Things to do =
**1.** In the essay on reactions to bad news, list every event that the paragraph about searching Twitter phrases as a question.
**2.** Resume the essay on reactions to bad news, picking up right after its final sentence.

Excerpted passage =
START
The Single Most Entitled Reaction To Modern Problems
You can learn a lot about a person by how they react to bad news, whether it's a natural disaster, a neo-Nazi rally, someone important denying climate change, or whatever else happens to be the day's headline. Some people get outraged, some try to organize a response, some get out their soapbox. You'll get your whatabouters, and a few people who comment "This sucks, thoughts and prayers" before firing off 50 posts about vaping and Overwatch. Then you have the Internet Nihilists, who take any opportunity they can get to snark about how humanity is doomed because we're all too stupid to live.
Plug search terms like "humanity doomed" into Twitter the next time there's big news, and you can watch the comments roll in like a sweaty tide. One politician advocates for war? Humanity is doomed. One prominent commentator denies evolution? We're collectively too dumb to survive. A corporation tries to profit from a natural disaster? Better make your peace, because we're about to go extinct. Sometimes people feel the need to declare doom and gloom just for the hell of it, like the adult version of locking yourself in your bedroom and blasting Papa Roach because you had a bad day. One of the tweets above was in response to a picture of an engagement ring.
Somewhere, long ago, someone probably said "People need to get their priorities straight! If we waste time painting on cave walls and coveting shiny rocks, our species is doomed!" But this reaction to current events has become increasingly prevalent, especially in recent months. Anytime something stupid happens in the Trump administration (so basically every day), people trot out prophesies of doom. Often they'll make hamhanded Third Reich comparisons, or link to alarmist news articles and studies they've briefly skimmed. What they don't do is, well, anything else. Anything helpful.
END
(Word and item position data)
START
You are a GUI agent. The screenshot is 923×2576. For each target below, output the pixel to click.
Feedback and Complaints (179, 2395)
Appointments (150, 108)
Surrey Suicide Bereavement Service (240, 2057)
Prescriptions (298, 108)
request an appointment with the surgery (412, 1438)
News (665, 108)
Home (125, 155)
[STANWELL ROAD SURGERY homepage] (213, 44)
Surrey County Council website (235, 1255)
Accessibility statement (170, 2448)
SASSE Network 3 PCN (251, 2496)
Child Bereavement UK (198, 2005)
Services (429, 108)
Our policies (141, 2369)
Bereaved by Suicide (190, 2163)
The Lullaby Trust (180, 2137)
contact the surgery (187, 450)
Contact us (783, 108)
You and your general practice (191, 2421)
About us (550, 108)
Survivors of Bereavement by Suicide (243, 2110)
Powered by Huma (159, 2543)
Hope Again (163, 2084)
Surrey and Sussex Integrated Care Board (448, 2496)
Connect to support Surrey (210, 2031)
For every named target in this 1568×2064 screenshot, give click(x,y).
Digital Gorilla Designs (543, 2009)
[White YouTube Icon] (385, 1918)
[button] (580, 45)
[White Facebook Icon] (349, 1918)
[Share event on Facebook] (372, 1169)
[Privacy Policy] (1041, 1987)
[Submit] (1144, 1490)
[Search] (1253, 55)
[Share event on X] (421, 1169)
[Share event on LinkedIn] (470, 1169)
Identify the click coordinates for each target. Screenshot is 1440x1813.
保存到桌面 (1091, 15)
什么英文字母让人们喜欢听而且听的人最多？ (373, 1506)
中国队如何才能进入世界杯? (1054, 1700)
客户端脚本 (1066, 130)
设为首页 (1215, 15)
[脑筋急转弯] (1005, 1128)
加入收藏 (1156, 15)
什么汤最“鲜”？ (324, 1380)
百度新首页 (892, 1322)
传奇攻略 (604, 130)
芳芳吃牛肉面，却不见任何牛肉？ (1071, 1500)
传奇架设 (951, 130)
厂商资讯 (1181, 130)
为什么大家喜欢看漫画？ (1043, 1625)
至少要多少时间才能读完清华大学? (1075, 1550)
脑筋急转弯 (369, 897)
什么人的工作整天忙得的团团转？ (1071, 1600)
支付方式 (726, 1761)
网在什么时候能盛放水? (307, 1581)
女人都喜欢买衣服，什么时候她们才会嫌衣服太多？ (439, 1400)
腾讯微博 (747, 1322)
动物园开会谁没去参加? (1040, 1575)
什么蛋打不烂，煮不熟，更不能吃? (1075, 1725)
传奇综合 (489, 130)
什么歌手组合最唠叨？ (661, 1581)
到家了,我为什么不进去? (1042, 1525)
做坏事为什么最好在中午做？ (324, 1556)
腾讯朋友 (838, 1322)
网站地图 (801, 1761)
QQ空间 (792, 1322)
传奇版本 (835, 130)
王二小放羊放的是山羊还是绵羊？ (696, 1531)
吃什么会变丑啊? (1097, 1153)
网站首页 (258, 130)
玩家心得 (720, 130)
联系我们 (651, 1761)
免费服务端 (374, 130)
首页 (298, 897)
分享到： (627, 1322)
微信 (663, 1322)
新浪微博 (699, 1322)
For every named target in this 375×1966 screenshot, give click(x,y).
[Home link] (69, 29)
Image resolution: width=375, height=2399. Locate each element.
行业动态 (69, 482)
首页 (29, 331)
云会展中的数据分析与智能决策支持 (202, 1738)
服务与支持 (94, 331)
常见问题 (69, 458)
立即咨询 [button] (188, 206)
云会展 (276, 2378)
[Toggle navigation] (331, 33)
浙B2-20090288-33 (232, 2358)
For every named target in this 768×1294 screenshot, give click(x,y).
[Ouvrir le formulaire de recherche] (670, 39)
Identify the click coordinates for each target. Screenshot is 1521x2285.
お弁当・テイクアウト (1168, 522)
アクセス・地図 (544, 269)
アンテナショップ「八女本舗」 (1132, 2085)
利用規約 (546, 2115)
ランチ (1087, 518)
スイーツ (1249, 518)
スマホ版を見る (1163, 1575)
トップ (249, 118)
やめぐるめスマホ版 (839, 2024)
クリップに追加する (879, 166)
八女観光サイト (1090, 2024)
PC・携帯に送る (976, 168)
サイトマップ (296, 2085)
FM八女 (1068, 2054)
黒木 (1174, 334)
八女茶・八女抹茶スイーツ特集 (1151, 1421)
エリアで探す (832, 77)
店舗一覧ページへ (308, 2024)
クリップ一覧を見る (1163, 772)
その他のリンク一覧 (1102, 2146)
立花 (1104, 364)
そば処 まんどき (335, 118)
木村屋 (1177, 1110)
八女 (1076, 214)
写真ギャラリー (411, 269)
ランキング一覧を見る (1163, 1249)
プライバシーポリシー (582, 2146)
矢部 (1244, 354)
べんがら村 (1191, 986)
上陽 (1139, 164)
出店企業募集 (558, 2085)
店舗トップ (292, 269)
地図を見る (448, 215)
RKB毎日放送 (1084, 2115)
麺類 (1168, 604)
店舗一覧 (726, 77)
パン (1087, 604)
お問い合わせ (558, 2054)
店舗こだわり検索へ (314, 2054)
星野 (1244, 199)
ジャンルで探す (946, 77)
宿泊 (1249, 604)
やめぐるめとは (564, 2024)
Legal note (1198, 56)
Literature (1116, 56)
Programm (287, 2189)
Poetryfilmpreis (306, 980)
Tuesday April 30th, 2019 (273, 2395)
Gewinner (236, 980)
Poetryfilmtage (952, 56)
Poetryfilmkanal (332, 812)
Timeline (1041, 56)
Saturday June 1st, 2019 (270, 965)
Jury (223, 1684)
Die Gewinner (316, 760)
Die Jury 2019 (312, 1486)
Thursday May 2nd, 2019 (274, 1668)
END
Final answers =
**1.**
- A politician advocating for war
- A prominent commentator denying evolution
- A corporation trying to profit from a natural disaster

**2.**
The news can be overwhelming, and sometimes the cynical reaction is the easy one that helps you get on with your day. My own default emotional state is soul-sucking existential dread, so I get it. But almost everyone who likes to posit that we're doomed, in reaction to everything from a shooting to the transgender military ban, tries to present themselves as dispassionate observers who are above the fray of daily life, like Dr. Manhattan with hashtags.
There's this tone that implies they're smarter than everyone else, that they're dropping profound truth bombs that we're all too dumb or irrational to see. They talk about humanity like they're not part of it, like by saying "The fact that more people use Instagram than Wolfram is proof that #humanityisdoomed #notgettinglaid." They talk like they've evolved beyond us mere mortals and our petty problems, and they only grace us with their presence because they're stuck with us. They should be discussing impenetrably deep concepts with beings of pure light and Mark Twain's disembodied brain. Instead, fate has trapped them in Virginia.
Remember that kid at school who always bragged about how smart he was, but never did any work? They're that kid. They want to acknowledge the problem without doing anything about it, to appear intelligent without being intelligent, because they equate dispassionate cynicism with genius. But what they truly are, almost invariably, are people who are unaffected by whatever news story they're declaring to be proof that Rome has fallen. They are above everyone else, but only in the sense that after pronouncing our species doomed, they can head to Starbucks instead of having to deal with the floodwaters rising around them, not worrying that they're going to face violence because of their race.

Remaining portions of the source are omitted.